◆ **Work required**: Copy out the material verbatim, everything from the line containing "Where should I click to: Click the Abholung" down to the line containing "point(182,159)", both of those lines included.

◆ **Data supplied**:
== == ==

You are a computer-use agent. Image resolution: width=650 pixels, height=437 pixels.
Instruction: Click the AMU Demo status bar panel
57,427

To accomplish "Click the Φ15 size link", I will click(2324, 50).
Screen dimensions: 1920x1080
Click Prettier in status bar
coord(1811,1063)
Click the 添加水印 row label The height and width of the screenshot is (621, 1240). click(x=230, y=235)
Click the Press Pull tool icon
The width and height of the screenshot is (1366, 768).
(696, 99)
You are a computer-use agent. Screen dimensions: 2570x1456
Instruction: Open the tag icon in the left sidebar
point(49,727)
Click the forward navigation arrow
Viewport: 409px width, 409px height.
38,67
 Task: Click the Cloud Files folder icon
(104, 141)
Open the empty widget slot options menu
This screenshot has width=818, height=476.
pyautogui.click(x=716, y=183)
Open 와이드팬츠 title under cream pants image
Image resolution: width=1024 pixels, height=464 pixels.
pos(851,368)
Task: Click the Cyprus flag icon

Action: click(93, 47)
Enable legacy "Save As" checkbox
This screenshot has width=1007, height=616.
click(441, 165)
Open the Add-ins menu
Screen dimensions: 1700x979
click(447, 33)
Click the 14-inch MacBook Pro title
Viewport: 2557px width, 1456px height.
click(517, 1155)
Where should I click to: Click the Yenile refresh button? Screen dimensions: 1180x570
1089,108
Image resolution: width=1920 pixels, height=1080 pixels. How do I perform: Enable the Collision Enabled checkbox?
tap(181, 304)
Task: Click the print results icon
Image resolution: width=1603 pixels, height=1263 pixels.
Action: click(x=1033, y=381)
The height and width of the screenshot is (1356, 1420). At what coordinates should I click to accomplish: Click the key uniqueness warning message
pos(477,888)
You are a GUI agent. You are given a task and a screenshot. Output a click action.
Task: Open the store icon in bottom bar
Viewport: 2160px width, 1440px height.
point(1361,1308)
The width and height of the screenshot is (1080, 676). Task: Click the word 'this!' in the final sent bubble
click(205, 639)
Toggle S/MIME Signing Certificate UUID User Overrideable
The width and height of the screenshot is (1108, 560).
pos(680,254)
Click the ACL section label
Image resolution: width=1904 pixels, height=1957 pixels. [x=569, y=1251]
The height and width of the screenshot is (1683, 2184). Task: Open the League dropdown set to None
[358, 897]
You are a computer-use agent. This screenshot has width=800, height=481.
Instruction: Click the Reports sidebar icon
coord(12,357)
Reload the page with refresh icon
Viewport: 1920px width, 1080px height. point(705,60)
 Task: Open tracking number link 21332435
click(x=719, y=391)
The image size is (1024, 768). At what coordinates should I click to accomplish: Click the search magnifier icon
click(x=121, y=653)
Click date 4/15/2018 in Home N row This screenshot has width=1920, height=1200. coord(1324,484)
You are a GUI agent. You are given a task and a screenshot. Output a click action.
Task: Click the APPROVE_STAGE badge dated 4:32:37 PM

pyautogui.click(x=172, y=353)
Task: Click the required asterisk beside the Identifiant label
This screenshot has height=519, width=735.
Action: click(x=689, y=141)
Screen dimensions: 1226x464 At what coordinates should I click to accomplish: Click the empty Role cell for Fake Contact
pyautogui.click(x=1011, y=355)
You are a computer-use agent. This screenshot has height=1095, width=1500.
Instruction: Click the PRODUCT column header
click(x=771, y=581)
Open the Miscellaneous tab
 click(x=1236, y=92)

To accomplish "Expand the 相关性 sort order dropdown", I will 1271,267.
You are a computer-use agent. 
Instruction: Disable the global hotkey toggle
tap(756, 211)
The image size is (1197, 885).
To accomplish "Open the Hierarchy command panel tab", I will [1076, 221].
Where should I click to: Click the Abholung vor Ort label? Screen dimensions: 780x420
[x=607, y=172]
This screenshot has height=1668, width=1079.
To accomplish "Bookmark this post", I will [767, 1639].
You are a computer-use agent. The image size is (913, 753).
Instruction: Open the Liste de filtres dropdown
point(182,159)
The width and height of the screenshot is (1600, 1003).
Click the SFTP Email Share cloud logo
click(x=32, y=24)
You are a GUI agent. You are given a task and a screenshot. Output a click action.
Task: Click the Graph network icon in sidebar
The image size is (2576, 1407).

== == ==

◆ **Task response**:
Where should I click to: Click the Abholung vor Ort label? Screen dimensions: 780x420
[x=607, y=172]
This screenshot has height=1668, width=1079.
To accomplish "Bookmark this post", I will [767, 1639].
You are a computer-use agent. The image size is (913, 753).
Instruction: Open the Liste de filtres dropdown
point(182,159)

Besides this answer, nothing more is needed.